9月5日(日)『日本の華佗』
華岡青洲は、世界で初めて全身麻酔下での手術を行ったことで知られる江戸時代後期の外科医です。記録では、1804年、文化元年9月に乳がんの患者
を診察し、10月に手術したとあります。ヨーロッパで全身麻酔が行われたのは、その約40年後のことなので、世界にさきがけた快挙です。
彼がこの手術にいたるまでには、数々の困難がありました。
「多くの人の生命を救いたい」という志で医者になった青洲は、「昔の中国にいた華佗という医者は、麻酔薬を使った手術で人々の生命を救った」という話を聞きます。その詳細は記録に残っていなかったため、青洲は「自分は日本の華佗になる」と決意し、独自に麻酔薬の研究を重ねました。薬の効果を確認するための危険な実験には、妻と母親が協力を申し出ました。
試行錯誤の末、ついに麻酔薬「通仙散」が完成します。その陰には、度重なる麻酔の投与が原因で、妻が失明するという犠牲もありました。

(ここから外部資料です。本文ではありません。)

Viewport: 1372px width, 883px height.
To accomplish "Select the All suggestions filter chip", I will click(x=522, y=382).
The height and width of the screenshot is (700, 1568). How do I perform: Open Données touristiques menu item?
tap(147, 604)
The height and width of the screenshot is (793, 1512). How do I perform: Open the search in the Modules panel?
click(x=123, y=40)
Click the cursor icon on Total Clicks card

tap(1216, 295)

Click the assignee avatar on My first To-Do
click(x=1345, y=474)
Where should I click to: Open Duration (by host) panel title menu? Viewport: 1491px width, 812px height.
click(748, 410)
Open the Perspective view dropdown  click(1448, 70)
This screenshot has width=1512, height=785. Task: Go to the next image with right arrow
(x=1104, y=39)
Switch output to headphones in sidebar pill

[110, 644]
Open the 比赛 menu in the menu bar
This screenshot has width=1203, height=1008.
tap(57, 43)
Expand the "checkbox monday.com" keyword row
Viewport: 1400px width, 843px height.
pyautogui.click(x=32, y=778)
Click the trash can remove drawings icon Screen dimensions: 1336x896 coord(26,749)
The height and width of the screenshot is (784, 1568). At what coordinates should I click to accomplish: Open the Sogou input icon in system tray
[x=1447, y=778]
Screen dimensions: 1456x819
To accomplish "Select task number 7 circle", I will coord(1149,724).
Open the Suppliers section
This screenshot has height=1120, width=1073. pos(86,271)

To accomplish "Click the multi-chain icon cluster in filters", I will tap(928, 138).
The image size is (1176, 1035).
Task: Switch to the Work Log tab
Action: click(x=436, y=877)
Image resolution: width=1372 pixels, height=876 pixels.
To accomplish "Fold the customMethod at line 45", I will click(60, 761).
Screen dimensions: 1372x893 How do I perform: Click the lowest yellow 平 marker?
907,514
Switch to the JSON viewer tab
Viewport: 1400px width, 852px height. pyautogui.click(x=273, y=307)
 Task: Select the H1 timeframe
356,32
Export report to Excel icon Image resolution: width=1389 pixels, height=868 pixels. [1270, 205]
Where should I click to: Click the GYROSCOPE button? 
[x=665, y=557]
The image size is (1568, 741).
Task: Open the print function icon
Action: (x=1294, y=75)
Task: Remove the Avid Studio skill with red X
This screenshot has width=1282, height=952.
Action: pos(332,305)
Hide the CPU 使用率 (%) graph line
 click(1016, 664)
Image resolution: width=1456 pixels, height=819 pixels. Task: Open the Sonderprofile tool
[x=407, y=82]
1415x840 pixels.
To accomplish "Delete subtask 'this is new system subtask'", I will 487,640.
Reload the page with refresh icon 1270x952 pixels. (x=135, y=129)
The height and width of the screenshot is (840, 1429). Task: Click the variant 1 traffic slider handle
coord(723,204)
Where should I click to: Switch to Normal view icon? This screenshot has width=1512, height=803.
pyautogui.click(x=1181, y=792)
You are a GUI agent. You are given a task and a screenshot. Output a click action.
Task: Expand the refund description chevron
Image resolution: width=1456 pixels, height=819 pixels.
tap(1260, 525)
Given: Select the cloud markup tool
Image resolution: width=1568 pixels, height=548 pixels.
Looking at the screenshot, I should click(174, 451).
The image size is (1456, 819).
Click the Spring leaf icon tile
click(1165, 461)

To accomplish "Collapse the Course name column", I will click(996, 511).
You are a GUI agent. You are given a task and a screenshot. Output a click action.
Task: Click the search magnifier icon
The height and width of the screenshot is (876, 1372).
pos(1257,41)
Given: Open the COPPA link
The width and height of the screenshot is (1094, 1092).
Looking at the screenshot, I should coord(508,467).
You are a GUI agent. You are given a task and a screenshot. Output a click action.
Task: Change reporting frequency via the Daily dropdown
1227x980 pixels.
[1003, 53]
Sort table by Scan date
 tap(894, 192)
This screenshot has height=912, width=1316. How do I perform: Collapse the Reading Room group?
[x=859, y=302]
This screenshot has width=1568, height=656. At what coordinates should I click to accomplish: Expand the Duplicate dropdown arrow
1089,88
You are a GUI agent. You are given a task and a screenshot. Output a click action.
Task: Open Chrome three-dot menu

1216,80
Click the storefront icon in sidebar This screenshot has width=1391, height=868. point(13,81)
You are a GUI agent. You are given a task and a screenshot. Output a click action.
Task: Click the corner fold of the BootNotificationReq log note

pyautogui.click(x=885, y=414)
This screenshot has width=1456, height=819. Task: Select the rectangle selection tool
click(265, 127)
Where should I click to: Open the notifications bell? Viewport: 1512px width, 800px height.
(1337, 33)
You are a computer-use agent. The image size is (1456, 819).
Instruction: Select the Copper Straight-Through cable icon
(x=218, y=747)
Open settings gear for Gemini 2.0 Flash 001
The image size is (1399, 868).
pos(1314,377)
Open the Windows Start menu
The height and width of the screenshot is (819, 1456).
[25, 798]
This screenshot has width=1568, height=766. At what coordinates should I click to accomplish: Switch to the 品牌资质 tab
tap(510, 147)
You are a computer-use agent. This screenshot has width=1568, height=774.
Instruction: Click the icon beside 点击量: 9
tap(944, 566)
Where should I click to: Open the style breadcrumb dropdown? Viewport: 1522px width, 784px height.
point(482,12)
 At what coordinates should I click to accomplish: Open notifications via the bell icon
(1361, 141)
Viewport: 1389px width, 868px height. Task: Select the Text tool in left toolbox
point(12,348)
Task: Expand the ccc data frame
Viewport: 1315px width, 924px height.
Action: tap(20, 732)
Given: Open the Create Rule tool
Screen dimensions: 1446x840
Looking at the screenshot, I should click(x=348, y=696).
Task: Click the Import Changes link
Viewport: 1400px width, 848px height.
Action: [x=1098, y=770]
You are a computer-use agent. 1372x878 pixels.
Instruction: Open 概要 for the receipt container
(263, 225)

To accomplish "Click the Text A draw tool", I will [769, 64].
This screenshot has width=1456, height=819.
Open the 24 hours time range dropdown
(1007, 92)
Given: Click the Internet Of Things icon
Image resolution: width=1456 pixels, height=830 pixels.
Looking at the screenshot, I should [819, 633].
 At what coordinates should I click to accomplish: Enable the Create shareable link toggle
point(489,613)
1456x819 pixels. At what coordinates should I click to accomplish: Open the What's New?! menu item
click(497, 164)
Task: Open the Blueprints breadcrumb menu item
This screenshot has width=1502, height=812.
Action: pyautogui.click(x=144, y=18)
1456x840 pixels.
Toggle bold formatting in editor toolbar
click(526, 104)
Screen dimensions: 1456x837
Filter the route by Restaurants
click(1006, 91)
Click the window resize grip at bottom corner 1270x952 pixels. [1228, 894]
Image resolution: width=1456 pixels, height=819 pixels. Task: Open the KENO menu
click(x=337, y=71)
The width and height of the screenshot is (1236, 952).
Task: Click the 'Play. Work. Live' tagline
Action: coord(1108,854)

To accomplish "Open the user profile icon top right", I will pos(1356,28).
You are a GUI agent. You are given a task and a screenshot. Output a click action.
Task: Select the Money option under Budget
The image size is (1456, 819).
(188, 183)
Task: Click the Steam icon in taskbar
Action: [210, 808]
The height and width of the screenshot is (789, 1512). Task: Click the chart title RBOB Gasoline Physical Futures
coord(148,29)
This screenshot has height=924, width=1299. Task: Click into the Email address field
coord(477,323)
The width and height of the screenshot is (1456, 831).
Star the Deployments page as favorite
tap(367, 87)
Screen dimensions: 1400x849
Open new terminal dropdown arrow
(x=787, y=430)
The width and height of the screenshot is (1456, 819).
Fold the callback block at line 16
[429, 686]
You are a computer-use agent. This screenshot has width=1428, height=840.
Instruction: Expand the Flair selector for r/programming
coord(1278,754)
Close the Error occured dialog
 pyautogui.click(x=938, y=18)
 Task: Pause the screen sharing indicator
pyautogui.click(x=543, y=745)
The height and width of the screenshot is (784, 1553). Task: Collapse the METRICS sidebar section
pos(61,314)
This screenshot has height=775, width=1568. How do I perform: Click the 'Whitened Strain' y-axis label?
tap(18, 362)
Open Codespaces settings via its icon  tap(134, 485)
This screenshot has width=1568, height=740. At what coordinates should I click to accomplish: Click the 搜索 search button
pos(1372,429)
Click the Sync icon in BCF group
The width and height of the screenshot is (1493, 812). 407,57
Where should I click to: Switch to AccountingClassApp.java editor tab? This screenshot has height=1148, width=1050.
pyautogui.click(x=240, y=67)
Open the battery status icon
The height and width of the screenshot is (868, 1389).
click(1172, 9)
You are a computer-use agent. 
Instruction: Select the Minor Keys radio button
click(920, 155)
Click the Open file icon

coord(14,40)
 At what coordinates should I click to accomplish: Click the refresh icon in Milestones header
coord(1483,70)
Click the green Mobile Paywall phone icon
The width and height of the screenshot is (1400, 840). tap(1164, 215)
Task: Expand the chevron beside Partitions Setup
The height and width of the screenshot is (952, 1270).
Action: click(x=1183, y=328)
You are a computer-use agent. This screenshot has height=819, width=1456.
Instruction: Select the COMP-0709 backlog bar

医学の発展の陰には、青洲のような医師はもちろん、彼の妻や母親のように自らの身を実験台として協力した人、難病と闘った人など、多くの人がいたことを忘れてはいけません。
【今日の言葉】医学の発展に尽くした人々に感謝を
《一言コメント》
江戸時代に全身麻酔の手術をした医師が居たことを初めて知りました。
多くの人の犠牲と努力のお陰で、現在の医学があることに感謝です。